Nur wenige Tage nach dem Ende des letzten Streiks im Fernverkehr der Deutschen Bahn steht bereits der nächste Ausstand fest: Am Montagnachmittag kündigte Klaus Weselsky, Vorsitzender der Gewerkschaft Deutscher Lokomotivführer (GDL), an, den Personenverkehr ab Mittwoch, den 20. Mai 2015 um 2 Uhr morgens zu bestreiken. Im Gegensatz zum letzten Arbeitskampf im Zugverkehr Anfang Mai wurde dieses Mal kein offizielles Ende angekündigt. Es wird jedoch gemunkelt, dass die Lokführer ihre Arbeit länger als zuletzt niederlegen wollen.

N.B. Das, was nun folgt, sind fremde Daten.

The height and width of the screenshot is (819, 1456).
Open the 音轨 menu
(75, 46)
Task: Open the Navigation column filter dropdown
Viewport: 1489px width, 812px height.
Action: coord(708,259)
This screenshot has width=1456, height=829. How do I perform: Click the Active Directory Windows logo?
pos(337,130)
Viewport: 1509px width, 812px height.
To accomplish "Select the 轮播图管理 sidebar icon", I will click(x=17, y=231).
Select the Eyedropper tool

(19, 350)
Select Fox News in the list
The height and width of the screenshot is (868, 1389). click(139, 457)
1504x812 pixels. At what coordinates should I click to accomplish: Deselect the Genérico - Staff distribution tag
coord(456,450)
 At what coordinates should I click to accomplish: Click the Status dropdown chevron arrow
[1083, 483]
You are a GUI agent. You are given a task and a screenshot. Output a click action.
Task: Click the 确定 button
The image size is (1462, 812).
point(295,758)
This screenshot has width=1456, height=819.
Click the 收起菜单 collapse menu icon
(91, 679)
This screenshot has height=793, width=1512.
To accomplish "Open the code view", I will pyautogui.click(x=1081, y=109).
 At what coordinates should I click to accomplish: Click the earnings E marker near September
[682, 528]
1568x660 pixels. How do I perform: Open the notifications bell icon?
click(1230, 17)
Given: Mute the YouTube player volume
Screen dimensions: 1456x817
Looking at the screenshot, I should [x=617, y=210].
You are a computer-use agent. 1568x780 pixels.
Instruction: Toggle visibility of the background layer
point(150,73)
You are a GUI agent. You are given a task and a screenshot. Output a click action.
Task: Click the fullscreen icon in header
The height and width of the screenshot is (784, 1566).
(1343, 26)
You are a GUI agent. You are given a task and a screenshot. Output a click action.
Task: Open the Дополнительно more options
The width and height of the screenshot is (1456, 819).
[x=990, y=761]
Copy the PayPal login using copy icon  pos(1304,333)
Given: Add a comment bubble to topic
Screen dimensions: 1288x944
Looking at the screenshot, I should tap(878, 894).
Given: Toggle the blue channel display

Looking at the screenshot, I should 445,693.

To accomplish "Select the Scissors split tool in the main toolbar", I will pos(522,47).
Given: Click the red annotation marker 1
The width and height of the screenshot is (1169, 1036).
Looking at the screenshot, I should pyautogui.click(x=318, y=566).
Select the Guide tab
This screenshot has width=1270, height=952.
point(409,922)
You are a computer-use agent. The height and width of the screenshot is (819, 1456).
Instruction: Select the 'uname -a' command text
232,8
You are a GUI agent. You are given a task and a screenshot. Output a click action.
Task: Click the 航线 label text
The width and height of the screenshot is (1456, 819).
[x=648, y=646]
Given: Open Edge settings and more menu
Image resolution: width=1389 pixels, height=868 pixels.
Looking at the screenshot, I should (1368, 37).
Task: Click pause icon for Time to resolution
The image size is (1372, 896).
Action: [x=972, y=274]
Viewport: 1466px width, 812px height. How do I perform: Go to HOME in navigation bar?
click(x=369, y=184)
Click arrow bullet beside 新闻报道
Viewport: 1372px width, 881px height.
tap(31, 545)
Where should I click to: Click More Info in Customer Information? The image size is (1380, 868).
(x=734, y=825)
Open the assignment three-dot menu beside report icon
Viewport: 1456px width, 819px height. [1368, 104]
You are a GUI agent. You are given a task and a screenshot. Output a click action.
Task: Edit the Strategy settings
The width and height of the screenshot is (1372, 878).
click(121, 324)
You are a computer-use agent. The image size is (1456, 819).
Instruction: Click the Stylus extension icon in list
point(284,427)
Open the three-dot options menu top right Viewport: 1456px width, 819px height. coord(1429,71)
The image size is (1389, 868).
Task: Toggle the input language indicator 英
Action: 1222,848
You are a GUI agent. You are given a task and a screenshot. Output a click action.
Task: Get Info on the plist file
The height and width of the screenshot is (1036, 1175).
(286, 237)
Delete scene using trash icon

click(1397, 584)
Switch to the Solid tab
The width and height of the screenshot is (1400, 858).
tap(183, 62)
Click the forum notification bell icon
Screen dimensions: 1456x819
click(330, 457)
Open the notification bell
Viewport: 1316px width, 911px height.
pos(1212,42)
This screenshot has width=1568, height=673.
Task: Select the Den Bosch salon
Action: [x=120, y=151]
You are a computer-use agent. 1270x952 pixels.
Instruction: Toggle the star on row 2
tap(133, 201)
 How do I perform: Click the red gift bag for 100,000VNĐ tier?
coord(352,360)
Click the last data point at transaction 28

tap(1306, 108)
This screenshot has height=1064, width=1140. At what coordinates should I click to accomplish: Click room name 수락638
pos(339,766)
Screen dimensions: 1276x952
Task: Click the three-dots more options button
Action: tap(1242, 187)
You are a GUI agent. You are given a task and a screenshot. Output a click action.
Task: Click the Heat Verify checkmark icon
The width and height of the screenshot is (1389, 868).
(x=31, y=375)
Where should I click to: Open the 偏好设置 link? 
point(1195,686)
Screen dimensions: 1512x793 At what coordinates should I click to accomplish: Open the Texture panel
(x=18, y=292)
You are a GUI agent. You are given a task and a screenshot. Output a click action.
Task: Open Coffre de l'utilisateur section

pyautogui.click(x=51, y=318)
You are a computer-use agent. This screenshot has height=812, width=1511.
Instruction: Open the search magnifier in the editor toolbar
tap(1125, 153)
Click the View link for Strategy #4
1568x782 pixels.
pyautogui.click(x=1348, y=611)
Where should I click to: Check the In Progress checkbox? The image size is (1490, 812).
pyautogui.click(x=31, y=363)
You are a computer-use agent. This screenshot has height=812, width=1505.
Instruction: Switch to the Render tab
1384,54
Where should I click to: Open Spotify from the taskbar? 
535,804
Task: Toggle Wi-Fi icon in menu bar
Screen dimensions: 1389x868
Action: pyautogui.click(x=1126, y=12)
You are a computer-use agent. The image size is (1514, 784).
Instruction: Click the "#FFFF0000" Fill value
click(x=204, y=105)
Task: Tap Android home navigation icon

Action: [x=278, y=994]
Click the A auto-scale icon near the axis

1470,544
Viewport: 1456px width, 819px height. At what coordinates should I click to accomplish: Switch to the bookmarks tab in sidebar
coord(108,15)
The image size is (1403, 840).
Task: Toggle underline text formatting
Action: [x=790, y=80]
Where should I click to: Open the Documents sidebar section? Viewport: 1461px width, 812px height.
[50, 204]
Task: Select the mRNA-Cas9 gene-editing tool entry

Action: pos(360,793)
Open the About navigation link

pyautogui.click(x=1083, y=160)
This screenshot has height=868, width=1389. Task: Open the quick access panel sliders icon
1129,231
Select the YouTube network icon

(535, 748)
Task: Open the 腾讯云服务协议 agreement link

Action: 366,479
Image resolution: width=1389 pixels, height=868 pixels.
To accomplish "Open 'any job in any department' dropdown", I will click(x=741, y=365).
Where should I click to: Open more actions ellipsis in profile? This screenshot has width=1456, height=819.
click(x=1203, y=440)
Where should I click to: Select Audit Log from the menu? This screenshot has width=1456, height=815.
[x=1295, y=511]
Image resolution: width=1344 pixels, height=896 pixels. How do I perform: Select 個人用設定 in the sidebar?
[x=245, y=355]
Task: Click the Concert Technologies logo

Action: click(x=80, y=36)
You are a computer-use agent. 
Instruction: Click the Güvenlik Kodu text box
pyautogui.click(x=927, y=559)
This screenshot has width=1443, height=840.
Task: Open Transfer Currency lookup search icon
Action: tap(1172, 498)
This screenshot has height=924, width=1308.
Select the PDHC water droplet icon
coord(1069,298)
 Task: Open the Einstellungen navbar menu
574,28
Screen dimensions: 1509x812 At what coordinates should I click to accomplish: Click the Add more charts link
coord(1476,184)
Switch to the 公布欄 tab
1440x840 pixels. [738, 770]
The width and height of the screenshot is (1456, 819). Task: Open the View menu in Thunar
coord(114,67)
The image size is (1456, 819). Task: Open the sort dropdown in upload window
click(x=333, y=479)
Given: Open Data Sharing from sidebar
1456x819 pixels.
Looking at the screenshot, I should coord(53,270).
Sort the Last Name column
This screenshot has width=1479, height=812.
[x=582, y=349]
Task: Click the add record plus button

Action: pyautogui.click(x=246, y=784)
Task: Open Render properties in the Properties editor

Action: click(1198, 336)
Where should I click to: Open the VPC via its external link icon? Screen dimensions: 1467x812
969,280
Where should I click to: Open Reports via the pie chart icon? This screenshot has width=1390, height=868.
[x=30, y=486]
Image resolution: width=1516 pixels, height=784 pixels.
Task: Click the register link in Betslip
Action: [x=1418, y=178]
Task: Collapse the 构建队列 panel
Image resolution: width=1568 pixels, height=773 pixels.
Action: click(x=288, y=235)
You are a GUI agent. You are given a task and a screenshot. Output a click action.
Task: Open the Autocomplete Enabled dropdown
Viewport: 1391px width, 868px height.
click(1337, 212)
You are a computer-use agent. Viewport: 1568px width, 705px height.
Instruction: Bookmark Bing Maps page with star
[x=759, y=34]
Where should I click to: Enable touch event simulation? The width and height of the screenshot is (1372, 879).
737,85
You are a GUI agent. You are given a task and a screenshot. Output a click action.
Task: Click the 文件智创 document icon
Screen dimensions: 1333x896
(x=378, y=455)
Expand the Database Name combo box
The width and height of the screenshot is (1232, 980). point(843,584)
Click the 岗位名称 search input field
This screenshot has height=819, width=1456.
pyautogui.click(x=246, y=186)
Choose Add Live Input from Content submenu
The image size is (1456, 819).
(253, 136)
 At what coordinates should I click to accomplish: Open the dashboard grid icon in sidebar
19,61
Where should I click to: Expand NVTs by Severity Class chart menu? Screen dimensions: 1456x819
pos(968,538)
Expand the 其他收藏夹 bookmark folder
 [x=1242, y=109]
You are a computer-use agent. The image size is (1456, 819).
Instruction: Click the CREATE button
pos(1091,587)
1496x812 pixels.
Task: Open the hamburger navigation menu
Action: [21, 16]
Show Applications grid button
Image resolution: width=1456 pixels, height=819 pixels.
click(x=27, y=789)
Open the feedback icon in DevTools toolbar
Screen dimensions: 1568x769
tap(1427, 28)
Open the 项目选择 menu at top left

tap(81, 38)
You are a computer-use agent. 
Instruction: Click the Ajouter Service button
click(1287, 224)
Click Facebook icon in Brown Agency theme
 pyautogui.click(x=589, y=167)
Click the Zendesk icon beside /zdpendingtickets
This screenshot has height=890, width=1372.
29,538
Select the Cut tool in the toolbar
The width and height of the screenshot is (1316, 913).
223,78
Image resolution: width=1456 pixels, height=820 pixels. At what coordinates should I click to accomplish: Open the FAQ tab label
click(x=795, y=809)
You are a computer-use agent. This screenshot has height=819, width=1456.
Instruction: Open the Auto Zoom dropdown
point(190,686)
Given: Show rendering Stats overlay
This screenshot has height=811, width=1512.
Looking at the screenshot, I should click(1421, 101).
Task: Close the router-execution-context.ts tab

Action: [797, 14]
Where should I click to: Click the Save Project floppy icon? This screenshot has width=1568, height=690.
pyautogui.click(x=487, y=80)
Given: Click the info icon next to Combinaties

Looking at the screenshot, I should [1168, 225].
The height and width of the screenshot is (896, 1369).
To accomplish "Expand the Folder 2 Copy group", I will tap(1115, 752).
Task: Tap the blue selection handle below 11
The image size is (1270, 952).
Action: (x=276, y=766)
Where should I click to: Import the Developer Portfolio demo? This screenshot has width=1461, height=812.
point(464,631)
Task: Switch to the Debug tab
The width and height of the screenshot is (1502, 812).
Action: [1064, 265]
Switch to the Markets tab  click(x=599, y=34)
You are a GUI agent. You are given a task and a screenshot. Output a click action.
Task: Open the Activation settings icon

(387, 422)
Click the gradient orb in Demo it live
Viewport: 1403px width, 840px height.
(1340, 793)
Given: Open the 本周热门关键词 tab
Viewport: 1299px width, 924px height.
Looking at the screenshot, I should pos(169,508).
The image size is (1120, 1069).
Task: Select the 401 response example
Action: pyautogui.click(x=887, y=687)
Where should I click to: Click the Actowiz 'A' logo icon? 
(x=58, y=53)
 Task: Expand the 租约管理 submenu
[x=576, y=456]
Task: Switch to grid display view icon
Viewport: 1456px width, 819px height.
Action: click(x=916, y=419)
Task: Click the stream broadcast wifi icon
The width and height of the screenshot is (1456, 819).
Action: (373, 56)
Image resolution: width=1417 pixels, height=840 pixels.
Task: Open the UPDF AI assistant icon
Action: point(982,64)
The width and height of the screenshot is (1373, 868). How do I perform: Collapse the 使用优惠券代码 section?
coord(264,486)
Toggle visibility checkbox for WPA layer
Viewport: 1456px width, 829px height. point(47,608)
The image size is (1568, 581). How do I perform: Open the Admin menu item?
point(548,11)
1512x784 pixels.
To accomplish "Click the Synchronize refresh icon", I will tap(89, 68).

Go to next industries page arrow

Nach den erneut gescheiterten Gesprächen zwischen GDL und Deutscher Bahn kommt es damit zum neunten Streik innerhalb von zehn Monaten. Dieser wird vermutlich auch der längste in der 21-jährigen Geschichte der Bahn werden. Trotz der Ankündigung versucht Bahn-Personalvorstand Ulrich Weber immer noch, den Streik zu verhindern. So soll eine Schlichtung unter Leitung des früheren Bundesarbeitsrichters Klaus Bepler erreicht werden. Am Dienstagnachmittag gab es wieder Verhandlungen zwischen den beiden Parteien. Sie blieben bis zuletzt jedoch ergebnislos – die GDL will nun die nächste Eskalationsstufe einsetzen. Hintergrund des Streiks ist vermutlich das Inkrafttreten des neuen Tarifeinheitsgesetzes Anfang Juli. Dieses sorgt dafür, dass in Zukunft in einem Unternehmen ausschließlich der Tarifvertrag der größeren Gewerkschaft gilt. Die weitaus mächtigere Eisenbahn- und Verkehrsgewerkschaft würde somit in Zukunft den Ton in den Gesprächen mit der DB angeben. Die Lokführer versuchen deshalb, die Deutsche Bahn zu einem eigenständigen Tarifvertrag für ihre Berufsgruppe zu bewegen, um auch nach dem neuen Gesetz die Möglichkeit für Verhandlungen zu behalten. Unbeachtet der Kritik aus Wirtschaft und sozialen Netzwerken ist sich Weselsky sicher, dass die Fahrgäste Verständnis für die Zugausfälle haben.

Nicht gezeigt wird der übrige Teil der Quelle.